By the end of the project 18 months later, virtually the entire 5,000-square-foot home had been remodeled, says Flournoy.
“It’s a really, really tough way to build a project,” Flournoy says. “But I think it was the only way this client could engage in the project. I think we had to do it that way or it wouldn’t have worked out.”
This approach presented obvious challenges from both a design and a construction standpoint. “I was frantically designing to stay one step ahead of (Texas Construction Co.) to make sure the project kept moving,” Gallaugher says.
Flournoy had to make sure he, his team and his trade contractors all stayed on top of the design changes.
“We kept one of our in-house crews on site throughout the entire project, so we could make changes on the fly and redirect work pretty quickly,” he says. “It required a lot of management time on my part personally to make sure we were able to make it all come together.”
Luckily, the company’s other projects that were going on at the same time ran pretty smoothly, giving Flournoy the extra time he needed.

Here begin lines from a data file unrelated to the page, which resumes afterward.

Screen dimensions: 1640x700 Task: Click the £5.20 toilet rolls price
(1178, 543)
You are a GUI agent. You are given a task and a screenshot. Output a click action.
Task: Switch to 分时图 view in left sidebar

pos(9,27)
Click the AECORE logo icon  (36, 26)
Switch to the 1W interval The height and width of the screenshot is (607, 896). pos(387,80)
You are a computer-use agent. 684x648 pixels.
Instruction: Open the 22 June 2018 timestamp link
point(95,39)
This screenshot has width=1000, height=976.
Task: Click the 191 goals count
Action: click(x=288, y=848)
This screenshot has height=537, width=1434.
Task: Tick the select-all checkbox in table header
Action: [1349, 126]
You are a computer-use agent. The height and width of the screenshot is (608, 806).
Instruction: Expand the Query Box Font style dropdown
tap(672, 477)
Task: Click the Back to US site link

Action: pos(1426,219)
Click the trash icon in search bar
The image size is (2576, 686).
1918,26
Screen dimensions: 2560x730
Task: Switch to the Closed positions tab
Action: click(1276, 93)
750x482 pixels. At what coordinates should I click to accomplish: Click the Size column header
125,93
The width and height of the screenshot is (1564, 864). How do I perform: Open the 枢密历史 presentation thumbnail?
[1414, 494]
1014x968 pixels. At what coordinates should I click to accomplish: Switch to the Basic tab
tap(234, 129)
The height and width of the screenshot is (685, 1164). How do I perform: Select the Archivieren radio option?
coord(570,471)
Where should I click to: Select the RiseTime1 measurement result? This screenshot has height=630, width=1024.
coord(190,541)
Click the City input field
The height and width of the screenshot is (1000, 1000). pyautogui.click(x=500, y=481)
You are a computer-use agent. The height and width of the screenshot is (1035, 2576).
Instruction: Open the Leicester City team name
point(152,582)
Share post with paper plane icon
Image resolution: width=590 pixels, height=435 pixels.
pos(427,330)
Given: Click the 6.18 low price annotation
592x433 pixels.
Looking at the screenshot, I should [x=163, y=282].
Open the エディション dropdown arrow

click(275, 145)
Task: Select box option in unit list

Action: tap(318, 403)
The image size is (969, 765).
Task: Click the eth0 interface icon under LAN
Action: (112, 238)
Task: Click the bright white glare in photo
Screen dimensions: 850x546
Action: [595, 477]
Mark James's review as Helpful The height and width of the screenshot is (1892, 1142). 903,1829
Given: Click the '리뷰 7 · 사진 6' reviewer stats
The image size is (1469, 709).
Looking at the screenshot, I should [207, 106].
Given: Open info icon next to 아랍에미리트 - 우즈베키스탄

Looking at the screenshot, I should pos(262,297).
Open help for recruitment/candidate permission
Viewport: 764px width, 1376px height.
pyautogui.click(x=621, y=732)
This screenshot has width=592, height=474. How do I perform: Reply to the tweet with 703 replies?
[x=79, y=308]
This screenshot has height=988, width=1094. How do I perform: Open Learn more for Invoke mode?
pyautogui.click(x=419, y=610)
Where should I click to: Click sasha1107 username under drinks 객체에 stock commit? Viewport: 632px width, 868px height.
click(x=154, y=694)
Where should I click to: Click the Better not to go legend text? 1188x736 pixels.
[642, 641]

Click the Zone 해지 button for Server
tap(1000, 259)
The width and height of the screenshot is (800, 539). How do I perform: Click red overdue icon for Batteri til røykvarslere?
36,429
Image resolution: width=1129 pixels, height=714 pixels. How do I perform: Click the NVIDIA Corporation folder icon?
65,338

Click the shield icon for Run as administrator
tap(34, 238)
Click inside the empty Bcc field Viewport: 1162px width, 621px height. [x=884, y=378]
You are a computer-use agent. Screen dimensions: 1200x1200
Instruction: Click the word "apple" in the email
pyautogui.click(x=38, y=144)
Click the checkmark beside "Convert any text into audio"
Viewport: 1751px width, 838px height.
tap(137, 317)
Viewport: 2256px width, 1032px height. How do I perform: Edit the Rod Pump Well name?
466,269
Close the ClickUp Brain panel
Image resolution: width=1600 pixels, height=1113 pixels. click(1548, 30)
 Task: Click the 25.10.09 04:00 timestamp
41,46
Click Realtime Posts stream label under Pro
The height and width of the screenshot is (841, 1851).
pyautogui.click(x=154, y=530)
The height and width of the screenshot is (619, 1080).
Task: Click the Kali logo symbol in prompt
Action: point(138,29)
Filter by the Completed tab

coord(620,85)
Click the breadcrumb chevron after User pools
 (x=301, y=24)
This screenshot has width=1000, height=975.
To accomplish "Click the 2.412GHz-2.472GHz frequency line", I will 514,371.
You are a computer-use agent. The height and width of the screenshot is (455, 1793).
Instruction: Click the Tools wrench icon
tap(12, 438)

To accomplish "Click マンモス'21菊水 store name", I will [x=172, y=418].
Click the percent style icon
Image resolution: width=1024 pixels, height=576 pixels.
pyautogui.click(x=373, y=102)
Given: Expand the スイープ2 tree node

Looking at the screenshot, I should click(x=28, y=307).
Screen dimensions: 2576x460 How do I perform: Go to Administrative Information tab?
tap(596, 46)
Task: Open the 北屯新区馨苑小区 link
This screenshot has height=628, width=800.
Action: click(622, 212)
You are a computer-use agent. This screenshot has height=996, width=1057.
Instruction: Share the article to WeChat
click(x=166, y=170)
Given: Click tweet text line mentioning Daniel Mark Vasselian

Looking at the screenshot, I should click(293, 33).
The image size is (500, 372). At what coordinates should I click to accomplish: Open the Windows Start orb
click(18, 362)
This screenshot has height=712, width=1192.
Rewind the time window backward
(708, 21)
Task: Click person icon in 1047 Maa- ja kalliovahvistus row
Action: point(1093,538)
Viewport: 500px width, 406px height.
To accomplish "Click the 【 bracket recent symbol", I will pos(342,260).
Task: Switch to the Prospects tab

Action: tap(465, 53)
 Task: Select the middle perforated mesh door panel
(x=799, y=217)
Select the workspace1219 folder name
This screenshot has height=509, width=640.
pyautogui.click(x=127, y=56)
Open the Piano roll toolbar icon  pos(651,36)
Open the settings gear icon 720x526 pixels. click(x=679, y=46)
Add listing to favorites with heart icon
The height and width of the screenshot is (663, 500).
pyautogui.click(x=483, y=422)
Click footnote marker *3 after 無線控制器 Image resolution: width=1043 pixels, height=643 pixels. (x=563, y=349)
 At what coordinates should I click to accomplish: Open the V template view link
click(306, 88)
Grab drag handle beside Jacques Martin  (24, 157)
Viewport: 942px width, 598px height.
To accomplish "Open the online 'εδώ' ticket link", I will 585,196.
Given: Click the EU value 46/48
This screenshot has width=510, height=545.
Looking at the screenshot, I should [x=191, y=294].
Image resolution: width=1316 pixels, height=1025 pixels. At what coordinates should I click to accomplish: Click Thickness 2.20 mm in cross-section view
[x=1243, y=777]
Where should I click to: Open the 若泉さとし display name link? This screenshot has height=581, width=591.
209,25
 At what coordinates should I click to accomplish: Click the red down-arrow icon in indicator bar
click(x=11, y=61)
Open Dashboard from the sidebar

Both Flournoy and Gallaugher say that having the right partners on the project, along with constant communication, helped ensure it was successful. Throughout the project, Flournoy, Gallaugher and the clients met on a weekly basis to discuss the work that was in progress and to review potential changes or updates the clients wanted to make.
Gallaugher “did a wonderful job of giving us information as quickly as we needed it,” Flournoy says. “We would go to a meeting in the morning where the client would make a lot of changes and by the end of the day we’d get the update of the plans so we could redistribute and reorganize how we were going to execute the work.”
Likewise, Gallaugher credits the Texas Construction Co. team for their ability to roll with the changes, stay organized and keep on budget. In the end, there were more than 100 change orders on the project.
“It was fortunate that we have a really good accounting system for our firm, and a full-time bookkeeper, and a very transparent system of billing for our clients,” Flournoy says. “It was quite a process keeping track of all that stuff.”
By the time the project was completed, almost the entire home, inside and out, had been remodeled.
The house received a greatly upgraded appearance and boost in curb appeal with new Lueders limestone that was used not only on the façade, but also enclosed the newly landscaped front yard. In what Flournoy calls his favorite feature of the home, the front porch was enclosed behind a 20-foot-wide, four-panel lift-and-slide door system from Dynamic Architectural Windows & Doors that helped blend the inside and outside, but still offered privacy.
The entire interior was redesigned to mix private and public space for entertaining. While the owners wanted a formal dining room, they also wanted an informal space for eating when it was just them and their children dining. Gallaugher designed a dining island in the kitchen that they use most of the time for family meals.
The formal dining room was inspired by the clients’ appreciation for Asian cuisine and lifestyle. The large table features a built-in Teppanyaki grill so food can be prepared and served by a chef right at the table. The new wine room houses the clients’ extensive collection.
Finally, the homeowners wanted to upgrade the living space, with a more luxurious master suite offering a view of the city, a private children’s studio and a floor plan that helped the space flow better.
“The house didn’t have a whole lot of warmth and was … a little confusing,” Gallaugher says. “Now, it reflects the more sophisticated, sleek look they were looking for.”
The remodel was so successful, the home was featured in the AIA Austin Homes Tour 2011 last fall, and won a 2012 NARI CotY award.
“We went through so many little things, I didn’t even realize until the project was done that it had added up into a really nice looking project,” Gallaugher says.